--- PASSAGE SHOWN Enclosed Below ---

View Full Version : feeling negative
juicylucy
03-17-2003, 01:14 AM
I'm posting this on two boards as I don't know where it should go.
My baby is due in August- it'll be my second. The problem is I just can't get excited about this pregnancy- I think because I am terrified about being the mnother of two children. I don't know how I'll do it- I find one hard enough a lot of the time. I just want to lighten up, because I don't want my poor fetus picking up on my negative feelings. I'd love to feel more positive but don't know how.
After DS was born I suffered with quite bad PPD. I was on anti-depressants which I stopped taking when I was about 8 weeks pregnant this time. I'm not sure if my PPD has returned because of me quitting the anti-depressants. Everything does seem pretty bleak right now, and I just can't snap out of this mood.
I love being a mum and find it very fulfilling, but I suppose a part of me is scared that I will stop being my own person. The daily routine of it all scares me as well.
I hope this is all just a phase, but if anyone has any ideas on how I can "cheer up", i would love to hear them. This negativity isn't helping anyone.

--- End of Enclosed PASSAGE SHOWN ---
--- LISTED ENTRIES Enclosed Below ---

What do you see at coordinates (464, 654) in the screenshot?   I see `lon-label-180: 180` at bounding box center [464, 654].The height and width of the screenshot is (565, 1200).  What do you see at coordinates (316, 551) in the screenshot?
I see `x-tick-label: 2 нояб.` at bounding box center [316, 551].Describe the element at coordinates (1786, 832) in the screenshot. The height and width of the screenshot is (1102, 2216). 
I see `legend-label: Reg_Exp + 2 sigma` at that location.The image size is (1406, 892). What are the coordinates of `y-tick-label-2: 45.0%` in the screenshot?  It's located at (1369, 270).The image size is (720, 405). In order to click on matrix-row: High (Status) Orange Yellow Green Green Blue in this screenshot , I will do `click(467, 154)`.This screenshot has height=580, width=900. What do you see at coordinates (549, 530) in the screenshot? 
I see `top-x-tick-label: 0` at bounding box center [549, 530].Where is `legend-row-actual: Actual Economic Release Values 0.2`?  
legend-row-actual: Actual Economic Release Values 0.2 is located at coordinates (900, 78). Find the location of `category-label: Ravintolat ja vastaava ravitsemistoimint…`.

--- End of Enclosed LISTED ENTRIES ---

▸ EXERCISES TO COMPLETE
[1] List each thing the forum post about feeling negative says scares or terrifies the poster.
[2] According to the forum post about feeling negative, in what month is the baby due?
[3] In the forum post about feeling negative, why does the poster say she wants to lighten up?

▸ LIST OF ANSWERS
[1]
- Being the mother of two children
- That she will stop being her own person
- The daily routine of it all

[2] August.

[3] She does not want her fetus picking up on her negative feelings.